* _Exercise prompt_:
Reply with every entry, repeated exactly as given.

* _Data extracted from a collection_:
....

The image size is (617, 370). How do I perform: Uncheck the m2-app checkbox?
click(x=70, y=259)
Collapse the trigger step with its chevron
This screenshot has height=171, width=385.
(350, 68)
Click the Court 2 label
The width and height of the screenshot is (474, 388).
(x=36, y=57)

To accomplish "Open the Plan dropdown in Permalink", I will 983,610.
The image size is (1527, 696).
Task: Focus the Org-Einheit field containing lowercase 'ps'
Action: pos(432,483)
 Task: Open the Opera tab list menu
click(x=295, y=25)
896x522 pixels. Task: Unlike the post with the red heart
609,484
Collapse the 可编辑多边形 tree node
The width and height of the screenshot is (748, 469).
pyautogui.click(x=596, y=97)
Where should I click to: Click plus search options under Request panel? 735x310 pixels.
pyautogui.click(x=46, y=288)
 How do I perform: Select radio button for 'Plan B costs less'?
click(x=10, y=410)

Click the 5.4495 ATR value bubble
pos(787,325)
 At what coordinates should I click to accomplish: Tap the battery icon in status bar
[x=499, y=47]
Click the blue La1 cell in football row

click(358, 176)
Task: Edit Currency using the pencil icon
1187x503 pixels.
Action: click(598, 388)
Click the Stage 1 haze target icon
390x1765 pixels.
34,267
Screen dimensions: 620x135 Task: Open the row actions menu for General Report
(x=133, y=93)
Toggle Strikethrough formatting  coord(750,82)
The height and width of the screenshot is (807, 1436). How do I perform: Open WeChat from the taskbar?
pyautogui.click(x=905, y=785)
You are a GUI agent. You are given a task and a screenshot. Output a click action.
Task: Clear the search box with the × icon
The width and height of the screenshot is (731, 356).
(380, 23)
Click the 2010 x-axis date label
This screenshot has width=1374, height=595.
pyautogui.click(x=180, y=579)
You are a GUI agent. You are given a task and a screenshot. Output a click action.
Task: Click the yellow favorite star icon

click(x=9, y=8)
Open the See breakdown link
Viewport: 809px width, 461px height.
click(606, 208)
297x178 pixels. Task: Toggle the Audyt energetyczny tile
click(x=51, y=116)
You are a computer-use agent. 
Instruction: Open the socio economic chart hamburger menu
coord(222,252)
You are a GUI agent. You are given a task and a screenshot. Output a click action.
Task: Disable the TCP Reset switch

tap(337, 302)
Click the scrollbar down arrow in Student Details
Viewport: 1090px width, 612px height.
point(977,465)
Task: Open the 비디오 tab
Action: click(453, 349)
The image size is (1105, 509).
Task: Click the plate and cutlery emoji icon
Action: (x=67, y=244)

....

* _Solution_:
The image size is (617, 370). How do I perform: Uncheck the m2-app checkbox?
click(x=70, y=259)
Collapse the trigger step with its chevron
This screenshot has height=171, width=385.
(350, 68)
Click the Court 2 label
The width and height of the screenshot is (474, 388).
(x=36, y=57)

To accomplish "Open the Plan dropdown in Permalink", I will 983,610.
The image size is (1527, 696).
Task: Focus the Org-Einheit field containing lowercase 'ps'
Action: pos(432,483)
 Task: Open the Opera tab list menu
click(x=295, y=25)
896x522 pixels. Task: Unlike the post with the red heart
609,484
Collapse the 可编辑多边形 tree node
The width and height of the screenshot is (748, 469).
pyautogui.click(x=596, y=97)
Where should I click to: Click plus search options under Request panel? 735x310 pixels.
pyautogui.click(x=46, y=288)
 How do I perform: Select radio button for 'Plan B costs less'?
click(x=10, y=410)

Click the 5.4495 ATR value bubble
pos(787,325)
 At what coordinates should I click to accomplish: Tap the battery icon in status bar
[x=499, y=47]
Click the blue La1 cell in football row

click(358, 176)
Task: Edit Currency using the pencil icon
1187x503 pixels.
Action: click(598, 388)
Click the Stage 1 haze target icon
390x1765 pixels.
34,267
Screen dimensions: 620x135 Task: Open the row actions menu for General Report
(x=133, y=93)
Toggle Strikethrough formatting  coord(750,82)
The height and width of the screenshot is (807, 1436). How do I perform: Open WeChat from the taskbar?
pyautogui.click(x=905, y=785)
You are a GUI agent. You are given a task and a screenshot. Output a click action.
Task: Clear the search box with the × icon
The width and height of the screenshot is (731, 356).
(380, 23)
Click the 2010 x-axis date label
This screenshot has width=1374, height=595.
pyautogui.click(x=180, y=579)
You are a GUI agent. You are given a task and a screenshot. Output a click action.
Task: Click the yellow favorite star icon

click(x=9, y=8)
Open the See breakdown link
Viewport: 809px width, 461px height.
click(606, 208)
297x178 pixels. Task: Toggle the Audyt energetyczny tile
click(x=51, y=116)
You are a computer-use agent. 
Instruction: Open the socio economic chart hamburger menu
coord(222,252)
You are a GUI agent. You are given a task and a screenshot. Output a click action.
Task: Disable the TCP Reset switch

tap(337, 302)
Click the scrollbar down arrow in Student Details
Viewport: 1090px width, 612px height.
point(977,465)
Task: Open the 비디오 tab
Action: click(453, 349)
The image size is (1105, 509).
Task: Click the plate and cutlery emoji icon
Action: (x=67, y=244)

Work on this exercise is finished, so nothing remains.